Some of us are probably planning on traveling with the uConsole. If it gets lost though, anybody can pull your sd card out and go through all your files and read your business.
I did this, leaving 13GB in root partition unencrypted. Now I have almost 8GB used in the root leaving me with only 5gb of free space. (64GB Card)
Question: what’s a good amount for the root partition to be safe?
I went through the alternative path – let the initrd loads the required driver and just go FDE.
Due to lacks of support AES acceleration on RP CM4 Broadcom SoC, I’d strongly suggest using alternative algorithm like xchacha12,aes-adiantum or xchacha20,aes-adiantum, which provide better performance compared to AES and provide reasonable security for it.
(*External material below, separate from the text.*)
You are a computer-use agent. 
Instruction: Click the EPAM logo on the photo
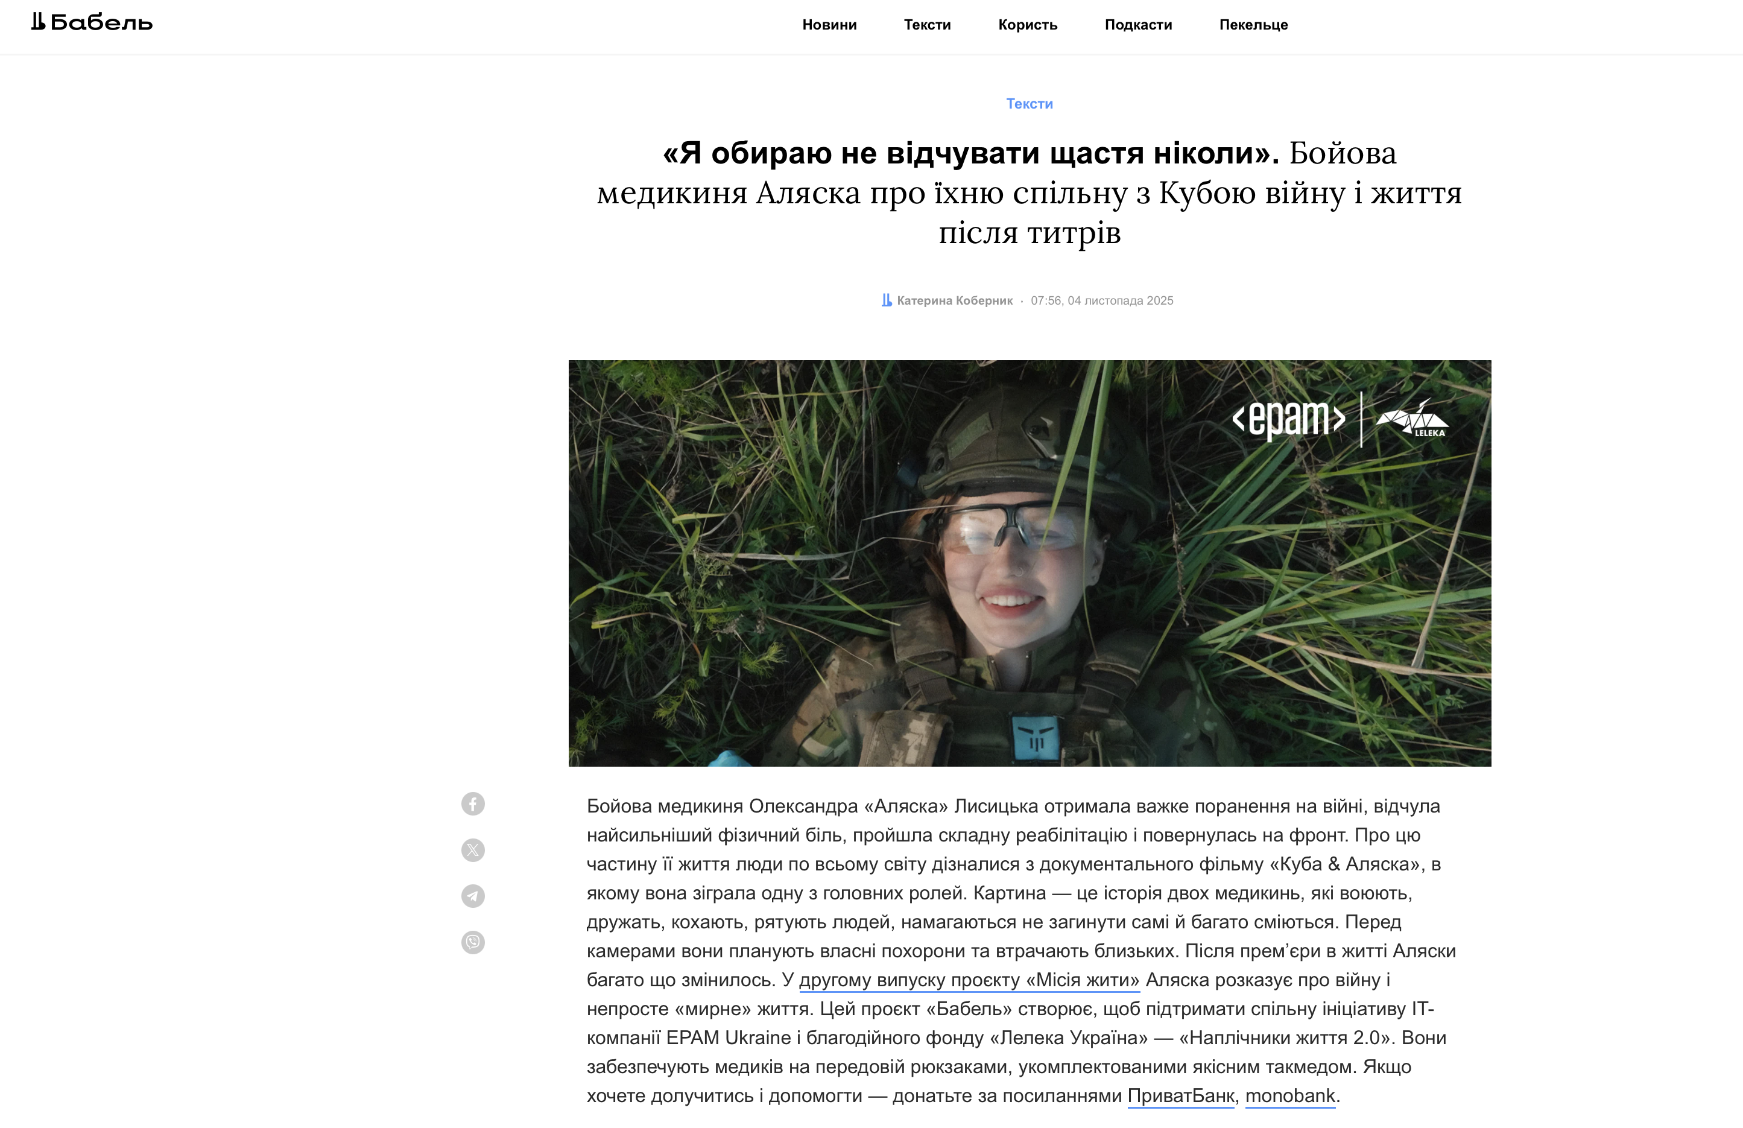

I have used fscrypt for home folder protection following Encrypting 🔐 a Home 🏡 in Raspberry Pi guide (with some small changes). From my PoV this could be easier and does not require to have separate partition for home folder / luks.
Actually Ubuntu uses something similar to thing path.
@Yochi, because it works like this. You do not encrypt files, you setup folder to have encrypted content.
You setup new empty user home folder to be encrypted, then just move files from your origin home folder to it and rename new to old. Steps should be done from root user. It is easier than it seems, the guide can help.